Over the following few months, Kitty became aware of feeling a number of signals for the first time in her life, but she did not yet know exactly their significance. She experienced:
- Tensions in her body: cold sweats, trembling, headaches.
- Feelings of fear, uncertainty and also sometimes gloom.
- Feelings of pleasure, enjoying the outdoors, doing what she liked in Scotland, and especially, not thinking about her parents.
- Anxiety, feelings that she had to make choices.
That made her more aware:
- that she certainly had taken another step to becoming independent and being allowed to choose for herself, but not yet knowing how to do that.
- of her patterns: first doing what others expected of her, not daring to do and feel what she wanted and felt herself, wanting to be liked.
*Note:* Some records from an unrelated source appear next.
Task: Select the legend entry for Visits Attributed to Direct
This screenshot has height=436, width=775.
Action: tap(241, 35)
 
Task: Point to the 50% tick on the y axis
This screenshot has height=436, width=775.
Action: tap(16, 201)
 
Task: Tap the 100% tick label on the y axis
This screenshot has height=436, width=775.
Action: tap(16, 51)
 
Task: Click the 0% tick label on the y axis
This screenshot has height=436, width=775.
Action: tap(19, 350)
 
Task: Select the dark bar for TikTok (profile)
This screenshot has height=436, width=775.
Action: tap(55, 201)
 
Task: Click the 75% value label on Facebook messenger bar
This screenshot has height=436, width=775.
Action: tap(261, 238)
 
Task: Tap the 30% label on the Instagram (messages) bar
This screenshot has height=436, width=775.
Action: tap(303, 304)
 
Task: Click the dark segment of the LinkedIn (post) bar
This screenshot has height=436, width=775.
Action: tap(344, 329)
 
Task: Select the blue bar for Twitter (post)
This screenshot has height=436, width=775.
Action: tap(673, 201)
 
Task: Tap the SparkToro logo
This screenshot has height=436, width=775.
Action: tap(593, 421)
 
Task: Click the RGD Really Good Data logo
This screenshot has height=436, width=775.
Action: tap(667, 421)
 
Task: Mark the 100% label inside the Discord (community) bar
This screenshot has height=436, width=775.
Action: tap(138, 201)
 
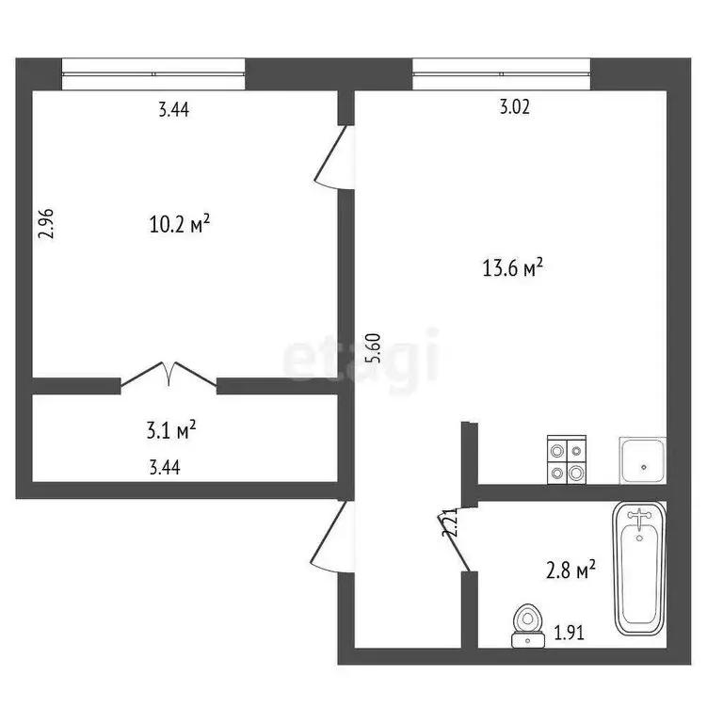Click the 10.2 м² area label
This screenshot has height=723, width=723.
(x=179, y=225)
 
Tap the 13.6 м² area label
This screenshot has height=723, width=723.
(x=514, y=269)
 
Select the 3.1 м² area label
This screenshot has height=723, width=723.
(x=171, y=431)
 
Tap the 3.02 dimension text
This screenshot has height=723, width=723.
(x=514, y=107)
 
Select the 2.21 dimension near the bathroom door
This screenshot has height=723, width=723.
(x=450, y=523)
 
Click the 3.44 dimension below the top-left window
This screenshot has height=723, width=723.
(x=174, y=109)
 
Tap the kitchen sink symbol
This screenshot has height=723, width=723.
(x=642, y=461)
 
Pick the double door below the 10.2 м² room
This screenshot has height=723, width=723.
(x=169, y=376)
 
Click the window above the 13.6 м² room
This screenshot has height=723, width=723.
(x=502, y=73)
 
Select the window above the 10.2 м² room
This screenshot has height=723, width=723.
(x=153, y=73)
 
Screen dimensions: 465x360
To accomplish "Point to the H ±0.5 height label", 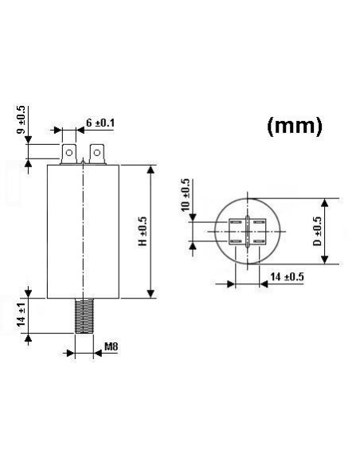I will click(x=143, y=231).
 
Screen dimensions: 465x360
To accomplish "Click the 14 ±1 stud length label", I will click(x=22, y=316).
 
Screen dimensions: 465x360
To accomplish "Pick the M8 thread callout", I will click(x=112, y=348).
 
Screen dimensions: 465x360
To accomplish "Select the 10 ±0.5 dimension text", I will click(x=186, y=196).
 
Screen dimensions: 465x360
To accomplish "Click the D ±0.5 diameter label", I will click(x=317, y=231).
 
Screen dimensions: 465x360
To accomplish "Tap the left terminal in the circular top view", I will click(x=237, y=231).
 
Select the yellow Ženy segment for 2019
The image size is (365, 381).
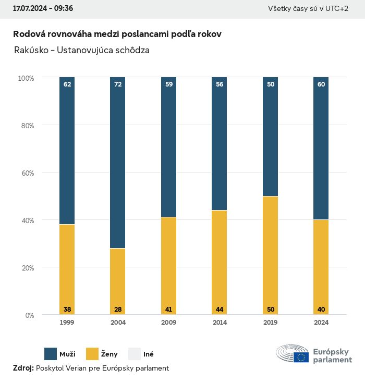pyautogui.click(x=270, y=255)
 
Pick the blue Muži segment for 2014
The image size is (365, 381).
pyautogui.click(x=220, y=144)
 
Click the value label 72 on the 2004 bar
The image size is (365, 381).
pyautogui.click(x=118, y=84)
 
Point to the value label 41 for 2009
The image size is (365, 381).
pyautogui.click(x=168, y=310)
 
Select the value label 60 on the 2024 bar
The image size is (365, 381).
pyautogui.click(x=321, y=84)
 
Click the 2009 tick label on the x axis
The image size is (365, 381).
pyautogui.click(x=168, y=323)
Through her adventures, Kitty learned to accept her own feelings. Together with her insights in her actions and choices, she realized that this was the basis for making her own choices instead of doing what other people wanted.
Selection process
Making choices can be seen as a multi-step process where the emphasis is on rational comparisons. This can be expressed through an eight-step process:
Step 1: Exploring your situation
Step 2: Exploring your goals and desires
Step 3: Exploring your capacities
Step 4: Exploring your interests
Step 5: Exploring study/work opportunities ... and alternatives
Step 6: Exploring alternatives
Step 7: Making choices
Step 8: Executing
We often see that gifted people make their choices as part of a search process, where they experience that they might run into barriers while just making logical choices. That is different from what they are used to. Exploring their own interests, motivations and feelings contribute more to making their choices.
Kitty wanted help with this, she was confused.
Kitty's case: Learning to choose
Kitty started seeing a psychologist who also counsels the gifted and coaches them in their selection process. This coach, proposed a series of ten appointments. Kitty thought that would be too much. In the past she would not have dared say anything.
But using the lessons she had learned about herself, she quietly proposed another plan. "How about we start with five conversations, and then after those five meetings we can see how far I have come and then determine how much I still need."
To Kitty's amazement, her coach thought this was a good idea!
Together with her coach she went back over the times she had made important choices in her life, what she did, thought and felt. What this showed was that Kitty especially enjoyed making music.
But in Scotland she also noticed that she sometimes could help a person who was down, because she was so good at listening.
Together with her coach, Kitty made a chart showing her strong points (her qualities) and her weaknesses.
Because gifted people have a strongly developed moral sense (own experiences of the authors and Jacobsen, 1999) the coach and Kitty wrote Kitty's value profile together.